**Passage:**
— BEGIN —

Chandrika Kumaratunga, Electoral Reform, English medium, Mahinda Rajapaksa, Maithripala Sirisena, Mangala Samaraweera, Mohan Pieris, No Confidence, Parliament, Ranil Wickremesinghe, Sarath Buddhadasa, vocational training
but something ere the end,
Some work of noble note, may yet be done
When, just over a year ago, I was not put into Parliament, I thought it was time to call it a day. I had a house to live in, and a beautiful country cottage, I enjoyed reading and writing, and there seemed no point in knocking my head against brick walls. Though I continue to believe that Mahinda Rajapaksa did more for this country as its leader than his two predecessors, I had registered the appalling nature of those who dominated the last years of his government, and had indeed dissected them throughout 2014 in numerous articles, in particular the series called ‘Mahinda Rajapaksa and the Seven Dwarfs’. So I did not regret having worked for Maithripala Sirisena’s election as President in January 2015. But I realized that my old friend Dayan Jayatilleka had been right in predicting that, decent though the President was, he would be dominated by Ranil Wickremesinghe and Chandrika Kumaratunga.
I had hoped he would realize soon how awful both of them were, and how out of touch with the country at large, but this seemed to be taking a long time. He had allowed himself to be dragooned by them and their allies into calling an early General Election, contrary to his commitment to ensure that Electoral Reform was enacted before Parliament was dissolved. However I thought he then made the right decision in putting President Rajapaksa on the UPFA list for the General Election, since without him the UNP would have romped home.
But sadly polarizing forces made it impossible for the two of them to work together. I later told President Rajapaksa that he had to appreciate how nervous the President had been made by the pronouncements of some of the candidates on the UPFA slate, that they would destroy the President if they won a majority. Mahinda told me that the President should not have taken such pronouncements seriously, since they were uttered by youngsters, but it was a pity he did not rein such people in.

— END —

**Excerpted records:**
— BEGIN —

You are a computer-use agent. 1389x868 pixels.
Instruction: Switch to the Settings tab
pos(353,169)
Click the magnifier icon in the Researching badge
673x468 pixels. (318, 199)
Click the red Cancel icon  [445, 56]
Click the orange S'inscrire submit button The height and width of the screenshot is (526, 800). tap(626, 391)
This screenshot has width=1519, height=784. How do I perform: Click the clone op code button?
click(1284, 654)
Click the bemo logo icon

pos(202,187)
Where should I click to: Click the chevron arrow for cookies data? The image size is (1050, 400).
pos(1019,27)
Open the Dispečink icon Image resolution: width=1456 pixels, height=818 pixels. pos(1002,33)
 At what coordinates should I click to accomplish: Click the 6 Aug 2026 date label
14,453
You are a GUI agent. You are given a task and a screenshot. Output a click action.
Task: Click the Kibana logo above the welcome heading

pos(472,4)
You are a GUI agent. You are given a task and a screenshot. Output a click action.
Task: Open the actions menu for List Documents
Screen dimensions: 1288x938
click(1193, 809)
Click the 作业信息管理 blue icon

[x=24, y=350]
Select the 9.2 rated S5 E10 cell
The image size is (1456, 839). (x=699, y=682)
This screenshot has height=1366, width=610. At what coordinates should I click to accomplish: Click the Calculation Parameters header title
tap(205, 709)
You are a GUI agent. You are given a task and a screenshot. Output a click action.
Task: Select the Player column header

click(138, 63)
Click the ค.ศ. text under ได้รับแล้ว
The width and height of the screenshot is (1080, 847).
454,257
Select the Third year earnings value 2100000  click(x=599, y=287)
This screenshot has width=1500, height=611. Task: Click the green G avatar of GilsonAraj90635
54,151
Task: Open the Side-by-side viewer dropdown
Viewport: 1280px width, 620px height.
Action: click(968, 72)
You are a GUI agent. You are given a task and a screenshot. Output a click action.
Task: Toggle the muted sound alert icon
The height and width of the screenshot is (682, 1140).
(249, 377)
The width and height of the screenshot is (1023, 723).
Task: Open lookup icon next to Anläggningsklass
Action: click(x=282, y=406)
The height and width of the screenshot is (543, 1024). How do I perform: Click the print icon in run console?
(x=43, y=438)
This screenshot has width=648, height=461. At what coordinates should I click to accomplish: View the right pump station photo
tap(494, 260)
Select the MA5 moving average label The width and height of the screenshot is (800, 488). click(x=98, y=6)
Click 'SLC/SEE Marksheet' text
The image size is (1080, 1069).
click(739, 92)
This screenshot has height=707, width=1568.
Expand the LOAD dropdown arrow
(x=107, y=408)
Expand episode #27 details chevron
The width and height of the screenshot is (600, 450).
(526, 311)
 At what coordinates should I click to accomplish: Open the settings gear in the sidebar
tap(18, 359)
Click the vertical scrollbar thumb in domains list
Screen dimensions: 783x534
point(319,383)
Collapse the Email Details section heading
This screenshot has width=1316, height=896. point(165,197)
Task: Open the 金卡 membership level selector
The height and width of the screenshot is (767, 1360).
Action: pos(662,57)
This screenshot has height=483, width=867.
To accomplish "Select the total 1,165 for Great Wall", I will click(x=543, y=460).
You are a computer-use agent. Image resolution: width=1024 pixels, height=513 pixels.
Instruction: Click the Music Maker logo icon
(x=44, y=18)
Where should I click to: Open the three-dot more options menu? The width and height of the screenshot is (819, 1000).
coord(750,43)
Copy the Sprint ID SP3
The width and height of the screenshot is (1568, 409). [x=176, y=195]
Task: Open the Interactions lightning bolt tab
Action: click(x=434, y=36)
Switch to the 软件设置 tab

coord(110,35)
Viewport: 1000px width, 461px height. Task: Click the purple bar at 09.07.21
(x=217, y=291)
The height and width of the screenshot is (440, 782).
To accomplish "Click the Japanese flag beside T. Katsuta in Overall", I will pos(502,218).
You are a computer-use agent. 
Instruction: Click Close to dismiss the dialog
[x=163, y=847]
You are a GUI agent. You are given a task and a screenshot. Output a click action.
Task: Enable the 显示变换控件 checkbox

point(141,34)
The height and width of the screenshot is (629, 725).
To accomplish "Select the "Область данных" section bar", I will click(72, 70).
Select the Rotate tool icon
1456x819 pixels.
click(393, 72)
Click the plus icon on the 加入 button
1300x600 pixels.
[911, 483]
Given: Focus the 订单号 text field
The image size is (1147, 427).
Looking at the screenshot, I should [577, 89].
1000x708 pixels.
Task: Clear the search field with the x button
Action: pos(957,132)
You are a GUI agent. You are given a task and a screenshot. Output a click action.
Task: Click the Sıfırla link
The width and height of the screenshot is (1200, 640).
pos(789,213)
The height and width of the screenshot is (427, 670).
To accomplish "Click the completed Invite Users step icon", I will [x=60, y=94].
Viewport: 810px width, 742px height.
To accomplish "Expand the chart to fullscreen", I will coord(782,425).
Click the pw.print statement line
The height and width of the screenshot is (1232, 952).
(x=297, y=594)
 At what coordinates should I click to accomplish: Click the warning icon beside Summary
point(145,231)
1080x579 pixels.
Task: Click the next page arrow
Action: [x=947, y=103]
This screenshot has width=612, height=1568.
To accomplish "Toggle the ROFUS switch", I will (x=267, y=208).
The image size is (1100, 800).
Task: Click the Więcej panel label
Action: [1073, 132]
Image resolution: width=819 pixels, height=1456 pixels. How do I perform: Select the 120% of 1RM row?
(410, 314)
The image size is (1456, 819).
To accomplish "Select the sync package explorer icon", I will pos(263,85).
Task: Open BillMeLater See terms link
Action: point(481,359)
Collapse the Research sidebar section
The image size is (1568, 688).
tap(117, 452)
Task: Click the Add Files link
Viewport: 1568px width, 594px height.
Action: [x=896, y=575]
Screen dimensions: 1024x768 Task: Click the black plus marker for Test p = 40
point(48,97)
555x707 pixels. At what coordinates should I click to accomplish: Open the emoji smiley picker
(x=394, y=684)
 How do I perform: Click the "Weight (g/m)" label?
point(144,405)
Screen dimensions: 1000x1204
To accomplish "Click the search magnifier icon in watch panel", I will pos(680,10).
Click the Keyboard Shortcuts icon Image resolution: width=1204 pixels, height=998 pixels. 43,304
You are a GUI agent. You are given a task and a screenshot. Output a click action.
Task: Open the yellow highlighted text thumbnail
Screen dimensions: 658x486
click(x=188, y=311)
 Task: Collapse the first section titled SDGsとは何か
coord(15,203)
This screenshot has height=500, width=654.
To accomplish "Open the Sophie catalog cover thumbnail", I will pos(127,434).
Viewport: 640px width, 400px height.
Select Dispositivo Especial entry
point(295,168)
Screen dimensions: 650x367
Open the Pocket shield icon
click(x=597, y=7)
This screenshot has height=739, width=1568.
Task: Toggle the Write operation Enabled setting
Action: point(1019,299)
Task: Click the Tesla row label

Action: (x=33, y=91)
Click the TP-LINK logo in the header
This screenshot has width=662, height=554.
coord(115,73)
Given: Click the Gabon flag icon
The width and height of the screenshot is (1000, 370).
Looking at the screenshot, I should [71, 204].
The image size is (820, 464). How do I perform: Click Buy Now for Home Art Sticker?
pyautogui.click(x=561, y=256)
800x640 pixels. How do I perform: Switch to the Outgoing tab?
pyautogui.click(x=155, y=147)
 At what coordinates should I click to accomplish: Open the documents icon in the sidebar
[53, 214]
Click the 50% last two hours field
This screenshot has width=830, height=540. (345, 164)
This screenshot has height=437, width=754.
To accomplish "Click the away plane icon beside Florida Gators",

— END —

**Written request:** Return everything from "I had hoped" down to "have romped home." in the passage on Sri Lankan politics, copied word for word.

**Written answer:**
I had hoped he would realize soon how awful both of them were, and how out of touch with the country at large, but this seemed to be taking a long time. He had allowed himself to be dragooned by them and their allies into calling an early General Election, contrary to his commitment to ensure that Electoral Reform was enacted before Parliament was dissolved. However I thought he then made the right decision in putting President Rajapaksa on the UPFA list for the General Election, since without him the UNP would have romped home.